(Dataset records)
+ + + + + + +

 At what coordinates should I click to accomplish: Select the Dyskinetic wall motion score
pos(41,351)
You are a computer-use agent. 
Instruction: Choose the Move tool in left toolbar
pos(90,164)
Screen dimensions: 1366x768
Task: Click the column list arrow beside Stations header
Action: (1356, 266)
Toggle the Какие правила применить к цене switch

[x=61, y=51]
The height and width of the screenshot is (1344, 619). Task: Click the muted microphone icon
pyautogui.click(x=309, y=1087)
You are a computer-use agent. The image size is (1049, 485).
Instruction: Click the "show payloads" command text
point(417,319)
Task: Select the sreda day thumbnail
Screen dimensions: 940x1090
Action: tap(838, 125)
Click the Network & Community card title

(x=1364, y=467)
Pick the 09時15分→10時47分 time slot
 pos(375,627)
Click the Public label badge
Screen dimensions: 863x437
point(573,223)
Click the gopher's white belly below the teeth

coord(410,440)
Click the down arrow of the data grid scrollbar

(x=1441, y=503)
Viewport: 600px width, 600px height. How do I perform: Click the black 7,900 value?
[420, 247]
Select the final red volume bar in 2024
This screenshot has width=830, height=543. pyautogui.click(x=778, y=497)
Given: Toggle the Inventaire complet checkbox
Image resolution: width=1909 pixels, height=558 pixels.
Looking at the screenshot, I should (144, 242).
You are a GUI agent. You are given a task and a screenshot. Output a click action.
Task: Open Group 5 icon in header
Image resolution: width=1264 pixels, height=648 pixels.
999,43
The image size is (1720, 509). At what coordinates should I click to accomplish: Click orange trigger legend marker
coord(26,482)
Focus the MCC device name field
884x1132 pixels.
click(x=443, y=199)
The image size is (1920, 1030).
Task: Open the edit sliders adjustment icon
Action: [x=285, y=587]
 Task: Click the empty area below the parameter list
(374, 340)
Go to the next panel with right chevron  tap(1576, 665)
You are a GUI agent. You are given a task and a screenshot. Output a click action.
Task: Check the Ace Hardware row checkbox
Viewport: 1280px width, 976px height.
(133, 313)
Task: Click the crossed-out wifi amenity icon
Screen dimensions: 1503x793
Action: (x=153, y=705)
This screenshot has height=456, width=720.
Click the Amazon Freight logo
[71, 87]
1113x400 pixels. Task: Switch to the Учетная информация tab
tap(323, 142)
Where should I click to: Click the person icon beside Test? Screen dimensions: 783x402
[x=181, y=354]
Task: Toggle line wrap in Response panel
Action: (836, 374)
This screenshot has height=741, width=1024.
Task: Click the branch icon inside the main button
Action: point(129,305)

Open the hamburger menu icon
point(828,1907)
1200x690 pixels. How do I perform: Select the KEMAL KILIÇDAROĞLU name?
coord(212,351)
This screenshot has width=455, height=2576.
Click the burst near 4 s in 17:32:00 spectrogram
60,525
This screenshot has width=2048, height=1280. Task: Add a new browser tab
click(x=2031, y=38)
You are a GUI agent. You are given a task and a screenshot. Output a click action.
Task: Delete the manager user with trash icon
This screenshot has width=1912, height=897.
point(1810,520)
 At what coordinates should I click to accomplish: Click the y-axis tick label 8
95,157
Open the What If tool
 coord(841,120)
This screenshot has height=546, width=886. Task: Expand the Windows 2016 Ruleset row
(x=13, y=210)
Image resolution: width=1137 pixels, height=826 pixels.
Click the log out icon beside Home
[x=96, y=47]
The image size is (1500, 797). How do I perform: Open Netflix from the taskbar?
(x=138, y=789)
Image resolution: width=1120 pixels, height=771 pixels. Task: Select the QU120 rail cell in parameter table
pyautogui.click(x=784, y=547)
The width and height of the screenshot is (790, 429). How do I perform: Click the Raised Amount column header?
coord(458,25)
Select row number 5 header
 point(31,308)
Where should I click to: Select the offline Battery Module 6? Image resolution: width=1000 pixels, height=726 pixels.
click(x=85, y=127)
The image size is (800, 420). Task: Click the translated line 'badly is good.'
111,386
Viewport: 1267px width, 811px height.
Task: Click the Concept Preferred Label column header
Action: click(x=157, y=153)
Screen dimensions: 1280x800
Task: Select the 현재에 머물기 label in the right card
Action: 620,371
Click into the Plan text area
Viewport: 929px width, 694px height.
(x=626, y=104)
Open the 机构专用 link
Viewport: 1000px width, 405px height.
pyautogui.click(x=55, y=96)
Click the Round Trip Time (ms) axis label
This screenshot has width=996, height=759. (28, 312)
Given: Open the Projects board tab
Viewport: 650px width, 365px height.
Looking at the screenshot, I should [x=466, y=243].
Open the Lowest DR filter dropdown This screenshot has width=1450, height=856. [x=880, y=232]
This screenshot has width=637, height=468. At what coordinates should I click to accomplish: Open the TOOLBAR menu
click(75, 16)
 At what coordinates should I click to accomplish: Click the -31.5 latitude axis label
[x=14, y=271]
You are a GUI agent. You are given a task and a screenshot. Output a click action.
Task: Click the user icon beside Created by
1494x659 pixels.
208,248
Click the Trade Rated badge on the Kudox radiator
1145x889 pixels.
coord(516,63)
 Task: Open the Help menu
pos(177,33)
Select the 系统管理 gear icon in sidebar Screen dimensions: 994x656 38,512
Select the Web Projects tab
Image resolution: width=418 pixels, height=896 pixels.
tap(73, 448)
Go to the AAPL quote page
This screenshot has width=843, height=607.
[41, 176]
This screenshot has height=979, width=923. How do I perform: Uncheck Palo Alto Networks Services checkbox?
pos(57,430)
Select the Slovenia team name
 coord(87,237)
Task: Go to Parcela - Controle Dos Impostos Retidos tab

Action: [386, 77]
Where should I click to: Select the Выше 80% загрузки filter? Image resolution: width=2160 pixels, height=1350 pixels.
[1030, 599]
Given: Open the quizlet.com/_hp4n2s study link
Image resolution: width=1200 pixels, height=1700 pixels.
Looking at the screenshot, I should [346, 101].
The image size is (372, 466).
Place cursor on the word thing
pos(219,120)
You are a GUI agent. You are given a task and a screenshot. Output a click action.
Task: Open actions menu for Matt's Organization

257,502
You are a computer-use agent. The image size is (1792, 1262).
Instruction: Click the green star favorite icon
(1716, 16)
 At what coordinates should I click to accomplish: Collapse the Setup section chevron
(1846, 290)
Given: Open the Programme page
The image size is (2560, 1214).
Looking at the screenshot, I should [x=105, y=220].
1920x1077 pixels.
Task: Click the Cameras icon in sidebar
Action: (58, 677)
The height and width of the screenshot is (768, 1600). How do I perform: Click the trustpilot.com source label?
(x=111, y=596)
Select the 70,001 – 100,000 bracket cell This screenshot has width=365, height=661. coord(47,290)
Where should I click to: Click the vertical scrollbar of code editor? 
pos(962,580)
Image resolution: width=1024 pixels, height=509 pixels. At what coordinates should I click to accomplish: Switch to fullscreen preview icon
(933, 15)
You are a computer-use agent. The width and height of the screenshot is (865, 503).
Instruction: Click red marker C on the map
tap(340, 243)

+ + + + + + +

● About this task: All of the records above need to be printed again exactly as they appear.

● Answer to the problem:
 At what coordinates should I click to accomplish: Select the Dyskinetic wall motion score
pos(41,351)
You are a computer-use agent. 
Instruction: Choose the Move tool in left toolbar
pos(90,164)
Screen dimensions: 1366x768
Task: Click the column list arrow beside Stations header
Action: (1356, 266)
Toggle the Какие правила применить к цене switch

[x=61, y=51]
The height and width of the screenshot is (1344, 619). Task: Click the muted microphone icon
pyautogui.click(x=309, y=1087)
You are a computer-use agent. The image size is (1049, 485).
Instruction: Click the "show payloads" command text
point(417,319)
Task: Select the sreda day thumbnail
Screen dimensions: 940x1090
Action: tap(838, 125)
Click the Network & Community card title

(x=1364, y=467)
Pick the 09時15分→10時47分 time slot
 pos(375,627)
Click the Public label badge
Screen dimensions: 863x437
point(573,223)
Click the gopher's white belly below the teeth

coord(410,440)
Click the down arrow of the data grid scrollbar

(x=1441, y=503)
Viewport: 600px width, 600px height. How do I perform: Click the black 7,900 value?
[420, 247]
Select the final red volume bar in 2024
This screenshot has width=830, height=543. pyautogui.click(x=778, y=497)
Given: Toggle the Inventaire complet checkbox
Image resolution: width=1909 pixels, height=558 pixels.
Looking at the screenshot, I should (144, 242).
You are a GUI agent. You are given a task and a screenshot. Output a click action.
Task: Open Group 5 icon in header
Image resolution: width=1264 pixels, height=648 pixels.
999,43
The image size is (1720, 509). At what coordinates should I click to accomplish: Click orange trigger legend marker
coord(26,482)
Focus the MCC device name field
884x1132 pixels.
click(x=443, y=199)
The image size is (1920, 1030).
Task: Open the edit sliders adjustment icon
Action: [x=285, y=587]
 Task: Click the empty area below the parameter list
(374, 340)
Go to the next panel with right chevron  tap(1576, 665)
You are a GUI agent. You are given a task and a screenshot. Output a click action.
Task: Check the Ace Hardware row checkbox
Viewport: 1280px width, 976px height.
(133, 313)
Task: Click the crossed-out wifi amenity icon
Screen dimensions: 1503x793
Action: (x=153, y=705)
This screenshot has height=456, width=720.
Click the Amazon Freight logo
[71, 87]
1113x400 pixels. Task: Switch to the Учетная информация tab
tap(323, 142)
Where should I click to: Click the person icon beside Test? Screen dimensions: 783x402
[x=181, y=354]
Task: Toggle line wrap in Response panel
Action: (836, 374)
This screenshot has height=741, width=1024.
Task: Click the branch icon inside the main button
Action: point(129,305)

Open the hamburger menu icon
point(828,1907)
1200x690 pixels. How do I perform: Select the KEMAL KILIÇDAROĞLU name?
coord(212,351)
This screenshot has width=455, height=2576.
Click the burst near 4 s in 17:32:00 spectrogram
60,525
This screenshot has width=2048, height=1280. Task: Add a new browser tab
click(x=2031, y=38)
You are a GUI agent. You are given a task and a screenshot. Output a click action.
Task: Delete the manager user with trash icon
This screenshot has width=1912, height=897.
point(1810,520)
 At what coordinates should I click to accomplish: Click the y-axis tick label 8
95,157
Open the What If tool
 coord(841,120)
This screenshot has height=546, width=886. Task: Expand the Windows 2016 Ruleset row
(x=13, y=210)
Image resolution: width=1137 pixels, height=826 pixels.
Click the log out icon beside Home
[x=96, y=47]
The image size is (1500, 797). How do I perform: Open Netflix from the taskbar?
(x=138, y=789)
Image resolution: width=1120 pixels, height=771 pixels. Task: Select the QU120 rail cell in parameter table
pyautogui.click(x=784, y=547)
The width and height of the screenshot is (790, 429). How do I perform: Click the Raised Amount column header?
coord(458,25)
Select row number 5 header
 point(31,308)
Where should I click to: Select the offline Battery Module 6? Image resolution: width=1000 pixels, height=726 pixels.
click(x=85, y=127)
The image size is (800, 420). Task: Click the translated line 'badly is good.'
111,386
Viewport: 1267px width, 811px height.
Task: Click the Concept Preferred Label column header
Action: click(x=157, y=153)
Screen dimensions: 1280x800
Task: Select the 현재에 머물기 label in the right card
Action: 620,371
Click into the Plan text area
Viewport: 929px width, 694px height.
(x=626, y=104)
Open the 机构专用 link
Viewport: 1000px width, 405px height.
pyautogui.click(x=55, y=96)
Click the Round Trip Time (ms) axis label
This screenshot has width=996, height=759. (28, 312)
Given: Open the Projects board tab
Viewport: 650px width, 365px height.
Looking at the screenshot, I should [x=466, y=243].
Open the Lowest DR filter dropdown This screenshot has width=1450, height=856. [x=880, y=232]
This screenshot has width=637, height=468. At what coordinates should I click to accomplish: Open the TOOLBAR menu
click(75, 16)
 At what coordinates should I click to accomplish: Click the -31.5 latitude axis label
[x=14, y=271]
You are a GUI agent. You are given a task and a screenshot. Output a click action.
Task: Click the user icon beside Created by
1494x659 pixels.
208,248
Click the Trade Rated badge on the Kudox radiator
1145x889 pixels.
coord(516,63)
 Task: Open the Help menu
pos(177,33)
Select the 系统管理 gear icon in sidebar Screen dimensions: 994x656 38,512
Select the Web Projects tab
Image resolution: width=418 pixels, height=896 pixels.
tap(73, 448)
Go to the AAPL quote page
This screenshot has width=843, height=607.
[41, 176]
This screenshot has height=979, width=923. How do I perform: Uncheck Palo Alto Networks Services checkbox?
pos(57,430)
Select the Slovenia team name
 coord(87,237)
Task: Go to Parcela - Controle Dos Impostos Retidos tab

Action: [386, 77]
Where should I click to: Select the Выше 80% загрузки filter? Image resolution: width=2160 pixels, height=1350 pixels.
[1030, 599]
Given: Open the quizlet.com/_hp4n2s study link
Image resolution: width=1200 pixels, height=1700 pixels.
Looking at the screenshot, I should [346, 101].
The image size is (372, 466).
Place cursor on the word thing
pos(219,120)
You are a GUI agent. You are given a task and a screenshot. Output a click action.
Task: Open actions menu for Matt's Organization

257,502
You are a computer-use agent. The image size is (1792, 1262).
Instruction: Click the green star favorite icon
(1716, 16)
 At what coordinates should I click to accomplish: Collapse the Setup section chevron
(1846, 290)
Given: Open the Programme page
The image size is (2560, 1214).
Looking at the screenshot, I should [x=105, y=220].
1920x1077 pixels.
Task: Click the Cameras icon in sidebar
Action: (58, 677)
The height and width of the screenshot is (768, 1600). How do I perform: Click the trustpilot.com source label?
(x=111, y=596)
Select the 70,001 – 100,000 bracket cell This screenshot has width=365, height=661. coord(47,290)
Where should I click to: Click the vertical scrollbar of code editor? 
pos(962,580)
Image resolution: width=1024 pixels, height=509 pixels. At what coordinates should I click to accomplish: Switch to fullscreen preview icon
(933, 15)
You are a computer-use agent. The width and height of the screenshot is (865, 503).
Instruction: Click red marker C on the map
tap(340, 243)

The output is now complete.